The journey from cloud coo-koo land to reality lasted a long time. In my case the pilgrim's progress consisted in my having to climb down a thousand ladders until I could reach out my hand to the little clod of earth that I am.
-C. G. Jung
Here we are at another seasonal equinox, another turn of the wheel. The sun has passed the beginning point of the zodiac - zero Aries - and we're calling it a new solar year.
Mysteriously enough the heatwave finally passed away without any kind of weather dramatics - no storm, no rain, not even a strong wind. The temperature just cooled in the course of a day, lifting the heavy, dry breathlessness and glare, and by night we were all comfortable and at rest.
Such a relief.
Life in such extreme heat as we've had, the drought and the restrictions imposed might be far removed from reality for those of you reading this from cooler or greener parts of Earth. This is the Vernal (Spring) Equinox, remember, and there's plenty of new life to celebrate everywhere.
But looking around here it seems we have the opposite. Street after street of brown lawn and curling shrivelled foliage where gardeners have planted anything but natives.
Yep. Envy has found a new colour in this city of roses where the neighbours are watching every drop. Now and then a front yard in full bloom is justified with a hand painted sign; bore water in use.
It does amaze me that the planet is more than 70% water and we still don't seem to have enough of it. We're told there isn't enough, and we believe it. OK, so most of the water available to us in its current state is not potable, but the technology is.

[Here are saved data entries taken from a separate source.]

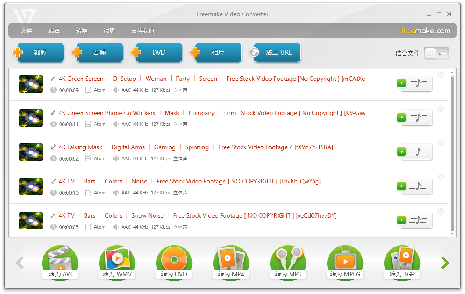Mute audio on the second video entry
This screenshot has height=294, width=465.
[x=115, y=124]
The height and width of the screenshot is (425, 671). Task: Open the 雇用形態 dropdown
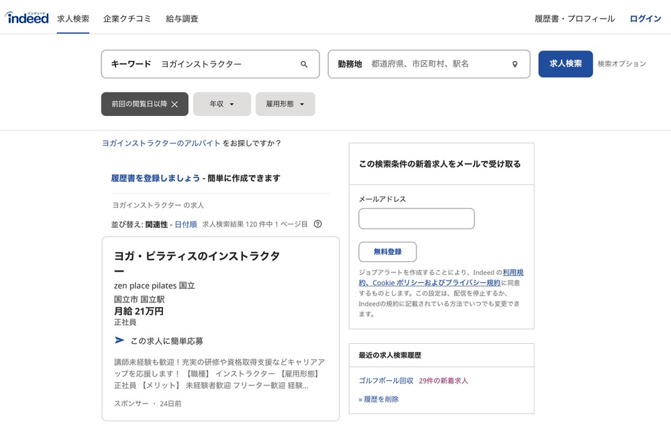285,105
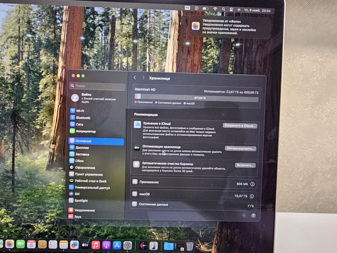This screenshot has height=253, width=337.
Task: Select Дисплеи in the settings sidebar
Action: (82, 147)
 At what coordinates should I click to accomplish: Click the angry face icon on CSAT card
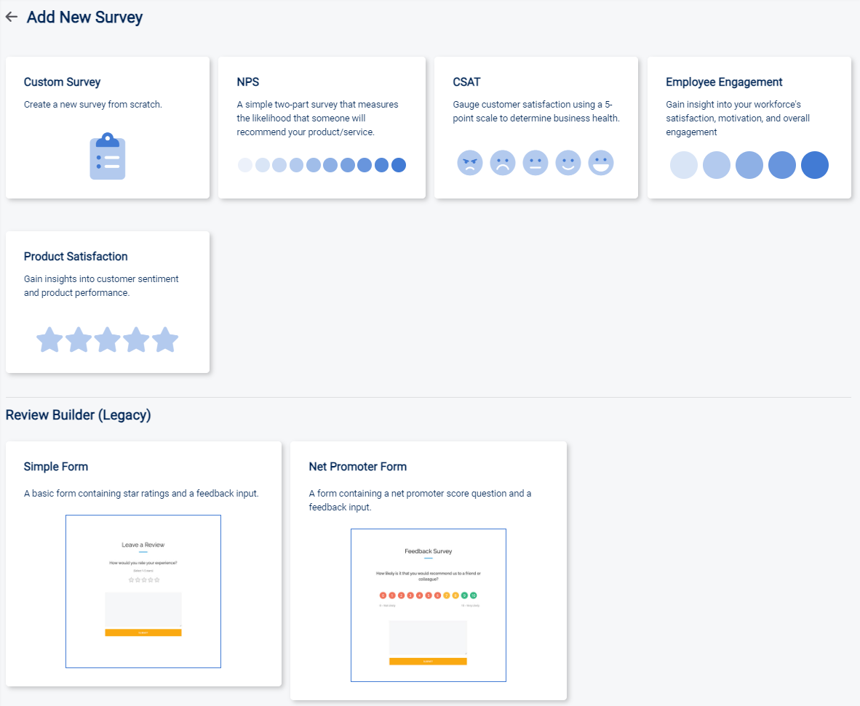(x=469, y=162)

Why is it that with all the wonderful things we can do a simple thing like managing the resources of this planet is beyond us?
It says something, doesn't it? Our bodies have the same problem. Too much water over here, a drought over there. Pollution gets the better of us at times - we have a land-fill crisis, holes in our O-zone and some other zones; de-forestation is taking its toll.

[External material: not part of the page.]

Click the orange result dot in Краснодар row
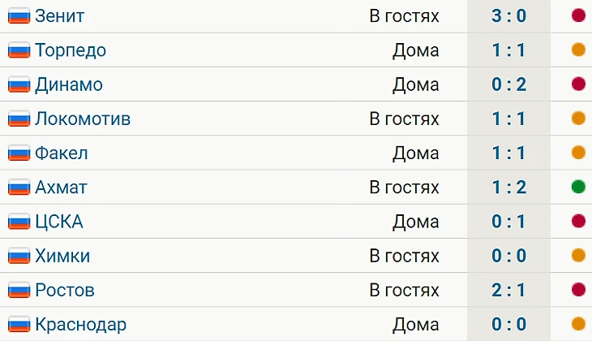This screenshot has height=341, width=592. coord(578,324)
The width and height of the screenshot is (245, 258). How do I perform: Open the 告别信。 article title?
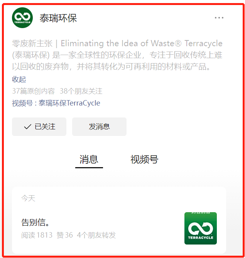coord(35,222)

Do we know how to live in our bodies - how to nourish and care for them?
This is one of the first things our mothers teach us isn't it?
Perhaps not.
But I'm not going to come on all political and preach about the state of the environment, about how much we ask of Mother Earth, about how we're raising our offspring to be in this world, or go on about the mythology behind all of it (and I could, easily).
No - the microcosm and the macrocosm are the same, as the alchemists say. If we take care of the small things the large will follow. That's all I have to say about that.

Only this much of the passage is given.